Tuesday, December 31, 2013

Setting Up the Work Environment

I couldn't wait any longer! I dusted off my Macs and booted them all up to make sure I wouldn't spend the whole month fixing hardware. They all work!

Mac G4, 128K, SE


Basically, I will be using a PowerMac G4 to do the software development and the Macintosh SE for initial testing. I decided to do testing on the Mac SE for a few reasons:

  • faster serial ports for data transfer;
  • ethernet card installed (broken?);
  • MacTCP and FreePPP installed for comparison testing;
  • SCSI port and a harddrive;
  • more robust System software (System 7.1);
  • same Motorola 68k processor as the 128K.
This should make testing much less painful. If I get anything working on the SE, I can give it a try on the Mac 128K. I have an external SCSI zip drive that seems to work well as an external harddrive (and lots of zip disks!).

Sunday, December 29, 2013

Gearing up for RetroChallenge!

These beauties just came in the mail:
Why buy one when you can buy 10 at 10 times the price? $20 on ebay seemed like pretty good deal. I've had good luck with zip drives. They are easy to find at thrift stores, and protocols span from SCSI to ATA to USB which makes them good for data transfer between old and new systems. They work great as a boot drive for classic macs (back to the Macintosh Plus) and let you organize a lot of data in a small space. I've had enough CDs fail that I actually prefer these guys for long term storage of retro software.

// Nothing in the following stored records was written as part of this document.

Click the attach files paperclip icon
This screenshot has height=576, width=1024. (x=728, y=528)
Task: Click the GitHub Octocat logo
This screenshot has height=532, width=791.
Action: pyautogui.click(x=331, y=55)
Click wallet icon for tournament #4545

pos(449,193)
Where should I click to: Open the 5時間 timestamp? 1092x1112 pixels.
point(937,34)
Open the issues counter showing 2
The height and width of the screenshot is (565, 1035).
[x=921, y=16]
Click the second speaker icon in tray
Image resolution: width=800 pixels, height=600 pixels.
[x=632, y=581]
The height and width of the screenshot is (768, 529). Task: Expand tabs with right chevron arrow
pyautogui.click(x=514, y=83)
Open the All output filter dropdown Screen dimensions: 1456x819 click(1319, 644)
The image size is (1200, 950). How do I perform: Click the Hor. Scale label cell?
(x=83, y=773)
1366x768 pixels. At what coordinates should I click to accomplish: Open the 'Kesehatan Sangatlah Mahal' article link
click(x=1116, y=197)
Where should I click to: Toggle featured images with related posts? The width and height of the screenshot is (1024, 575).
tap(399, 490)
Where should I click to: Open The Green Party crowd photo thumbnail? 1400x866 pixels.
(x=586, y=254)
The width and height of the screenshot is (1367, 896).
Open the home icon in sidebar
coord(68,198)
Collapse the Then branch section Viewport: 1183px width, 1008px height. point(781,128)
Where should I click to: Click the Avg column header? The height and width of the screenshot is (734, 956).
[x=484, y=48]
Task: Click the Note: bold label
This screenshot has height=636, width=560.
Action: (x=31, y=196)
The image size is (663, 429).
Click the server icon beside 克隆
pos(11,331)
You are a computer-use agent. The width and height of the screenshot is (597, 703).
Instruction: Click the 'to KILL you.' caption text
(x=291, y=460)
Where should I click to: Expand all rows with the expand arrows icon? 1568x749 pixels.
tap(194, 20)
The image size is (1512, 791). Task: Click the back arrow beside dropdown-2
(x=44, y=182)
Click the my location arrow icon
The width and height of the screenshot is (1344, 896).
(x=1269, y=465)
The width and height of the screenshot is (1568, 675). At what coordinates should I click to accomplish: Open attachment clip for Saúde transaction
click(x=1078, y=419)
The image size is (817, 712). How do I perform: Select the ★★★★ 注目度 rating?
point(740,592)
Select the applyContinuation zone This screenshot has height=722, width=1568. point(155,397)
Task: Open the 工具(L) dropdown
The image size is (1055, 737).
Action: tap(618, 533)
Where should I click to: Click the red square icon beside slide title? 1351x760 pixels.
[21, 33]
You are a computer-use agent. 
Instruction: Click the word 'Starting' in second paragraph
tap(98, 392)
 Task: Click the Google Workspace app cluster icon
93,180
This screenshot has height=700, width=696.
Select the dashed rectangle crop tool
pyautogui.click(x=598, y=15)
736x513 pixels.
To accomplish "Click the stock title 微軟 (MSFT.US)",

Wednesday, December 4, 2013

RetroChallenge 2014WW Entry

I have again entered the RetroChallenge! This time I will be using my Apple Power Macintosh G4 500 DP from the year 2000 to compile some programs. Now, even though this computer is technically eligible for the RetroChallenge, the real "retro" part is that the program I will be compiling is for the Apple Macintosh, as in, the original 128K Macintosh from 1984. I will be using the Classic Environment of Mac OS X 10.4 running MPW as my development environment.

As for the programming, I will attempt to port the lwIP TCP/IP stack to the original Macintosh. This Macintosh is unique because it did not have enough memory to run any commercially available networking stack. Even the 512K Macintosh had some networking possibilities. I attempted this project a number of years ago but couldn't get past the multi-thread requirement of the lwip PPP implementation. As far as I know, the original Macintosh operating system does not have any multithreading libraries or routines. I recently noticed that a branch of the lwIP code includes a PPP module that claims to not require multiple threads! So I will give this another shot. If PPP fails, I can try to get SLIP working instead.

Here is my target hardware/software flow:

Macintosh -> lwIP -> ppp ->  RS-422 -> RS-232 -> USB -> PowerMac G4 -> getty -> pppd -> THE WORLD!

Having worked on this before, and having struggled to understand how to use the code, I have a feeling I will get stuck at some point. If that happens, I will probably work on building a ROM burner to flash some Apple II ROMS or work in my Apple IIgs.